Per Fernzugriff: Fehlgeschlagene Login-Versuche auf Fritzboxen häufen sich

Im Netz häufen sich derzeit Meldungen über große Mengen fehlgeschlagener Anmeldeversuche auf Fritzbox-Routern. Ein unbekannter Angreifer scheint zu versuchen, anhand einer Liste bekannter Zugangsdaten die Kontrolle über die Geräte zu übernehmen. Allzu große Sorgen müssen sich Nutzer aber in der Regel nicht machen.

Anmeldeversuche auf Fritzboxen häufen sich

Zuerst auf den Angriff aufmerksam gemacht hatte der IT-Blogger Günter Born. Durch eine Leserzuschrift wurde Born auf entsprechende Auffälligkeiten in den Ereignisprotokollen betroffener Fritzboxen hingewiesen. Der Leser ließ ihm einen Screenshot zukommen, in dem die fehlgeschlagenen Anmeldeversuche zu erkennen sind. Auch andere Leser von Borns Blog haben in den Kommentaren zu dem Beitrag inzwischen bestätigt, derartige Protokolleinträge auf ihren Routern vorgefunden zu haben. Betroffen sind nur solche Fritzboxen, für die der Fernzugriff auf die Benutzeroberfläche aktiviert ist.

Bei dem Angriff kommt offenkundig eine Vielzahl verschiedener Nutzernamen zum Einsatz. In den Protokollen sind etwa Standardnutzer wie „admin“ oder „administrator“ zu sehen, aber ebenso individuelle E-Mail-Adressen und aus Echtnamen zusammengesetzte Benutzernamen. Die getesteten Passwörter sind zwar nicht ersichtlich, dass sich diese ebenfalls je Anmeldeversuch unterscheiden, ist aber anzunehmen. Der Angreifer scheint bisher ausschließlich von der IP-Adresse 193.46.255.151 aus zu operieren. Wer genau dahinter steckt, ist aber noch unklar.

Schutz durch sichere Passwörter

Angriffe dieser Art sind gewiss keine Seltenheit. Schon vor rund drei Jahren gab es entsprechende Medienberichte. AVM hatte am 1. März 2021 in einem Sicherheitshinweis erklärt, dass es sich um „erfolglose Anmeldeversuche, also Rateversuche“ handelt. Dieses sogenannte Credential Stuffing ist auf Geräten, die vom Internet aus erreichbar sind, nicht ungewöhnlich.
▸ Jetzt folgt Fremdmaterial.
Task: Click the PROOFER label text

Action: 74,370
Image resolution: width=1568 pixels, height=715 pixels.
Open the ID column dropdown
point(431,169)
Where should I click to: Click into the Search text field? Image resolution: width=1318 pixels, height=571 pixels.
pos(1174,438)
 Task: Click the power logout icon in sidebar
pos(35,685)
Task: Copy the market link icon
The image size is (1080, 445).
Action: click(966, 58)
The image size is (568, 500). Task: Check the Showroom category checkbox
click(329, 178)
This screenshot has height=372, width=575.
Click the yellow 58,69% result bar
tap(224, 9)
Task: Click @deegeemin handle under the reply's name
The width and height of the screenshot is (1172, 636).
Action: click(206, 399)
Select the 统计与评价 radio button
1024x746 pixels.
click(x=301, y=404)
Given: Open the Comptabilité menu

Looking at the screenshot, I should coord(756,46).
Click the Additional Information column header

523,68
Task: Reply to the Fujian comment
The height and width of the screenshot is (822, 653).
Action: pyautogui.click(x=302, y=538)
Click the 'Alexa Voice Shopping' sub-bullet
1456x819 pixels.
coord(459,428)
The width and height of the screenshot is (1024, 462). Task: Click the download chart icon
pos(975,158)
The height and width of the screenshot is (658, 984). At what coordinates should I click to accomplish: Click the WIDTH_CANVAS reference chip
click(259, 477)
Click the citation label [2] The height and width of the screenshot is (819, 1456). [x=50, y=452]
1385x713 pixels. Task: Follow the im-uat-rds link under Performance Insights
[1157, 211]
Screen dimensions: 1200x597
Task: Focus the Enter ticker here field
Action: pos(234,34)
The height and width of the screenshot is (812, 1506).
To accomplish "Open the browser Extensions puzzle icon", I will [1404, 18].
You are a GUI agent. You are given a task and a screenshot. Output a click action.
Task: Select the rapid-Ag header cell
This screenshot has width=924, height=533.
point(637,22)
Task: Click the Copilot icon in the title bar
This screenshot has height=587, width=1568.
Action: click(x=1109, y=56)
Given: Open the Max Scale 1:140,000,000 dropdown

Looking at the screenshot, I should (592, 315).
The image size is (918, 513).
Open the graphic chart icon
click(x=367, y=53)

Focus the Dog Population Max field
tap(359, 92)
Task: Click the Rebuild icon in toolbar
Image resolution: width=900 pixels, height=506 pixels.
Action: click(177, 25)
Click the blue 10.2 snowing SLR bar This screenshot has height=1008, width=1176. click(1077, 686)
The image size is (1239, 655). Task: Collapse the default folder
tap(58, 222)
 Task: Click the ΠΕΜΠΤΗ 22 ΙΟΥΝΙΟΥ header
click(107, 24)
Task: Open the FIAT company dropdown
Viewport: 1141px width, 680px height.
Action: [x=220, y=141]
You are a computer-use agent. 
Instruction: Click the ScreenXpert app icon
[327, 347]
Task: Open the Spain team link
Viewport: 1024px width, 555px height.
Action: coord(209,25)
AVM hatte Anwendern damals empfohlen, die Hinweise für sichere Kennwörter, die in der Benutzeroberfläche der Fritzbox angezeigt werden, zu beachten.

Beim Credential Stuffing nutzen Angreifer in der Regel Anmeldeinformationen, die aus früheren Datenlecks bekannt sind, um sich damit an bestehenden Systemen anzumelden. Wer den Fernzugriff auf seine Fritzbox durch ein sicheres Passwort geschützt hat, das er obendrein für kein anderes System verwendet, hat also in der Regel nichts zu befürchten. Die Anmeldeversuche dürften unter diesen Umständen erfolglos bleiben.

Ein Leitfaden für die Erstellung sicherer Passwörter ist auch auf der Webseite des BSI zu finden.

Weitere mögliche Schutzmaßnahmen

Für all jene, die ihre Fritzbox zusätzlich vor derartigen Angriffen schützen möchten, bietet es sich an, den Fernzugriff auf die Benutzeroberfläche des Routers vollständig zu deaktivieren. Wer zwingend aus der Ferne auf seine Fritzbox zugreifen können muss, kann als Alternative auf eine gesicherte VPN-Verbindung ausweichen und sich darüber aus dem internen Netz heraus am Webinterface anmelden. Obendrein bietet AVM seit einiger Zeit die Möglichkeit, sensible Einstellungen und Funktionen der Fritzbox durch eine Zwei-Faktor-Authentifizierung (2FA) zusätzlich abzusichern. Details zur Einrichtung hat der Hersteller in seiner Wissensdatenbank dokumentiert.

FritzOS bietet zwar auch die Möglichkeit, den von bestimmten IP-Adressen ausgehenden Datenverkehr zu sperren, jedoch schafft eine solche Konfiguration nur bedingt Abhilfe. Sobald der Angreifer seine IP-Adresse ändert, ist eine solche Blockade wieder hinfällig. Einen dauerhaften Schutz vor Credential Stuffing stellt diese Option daher nicht dar.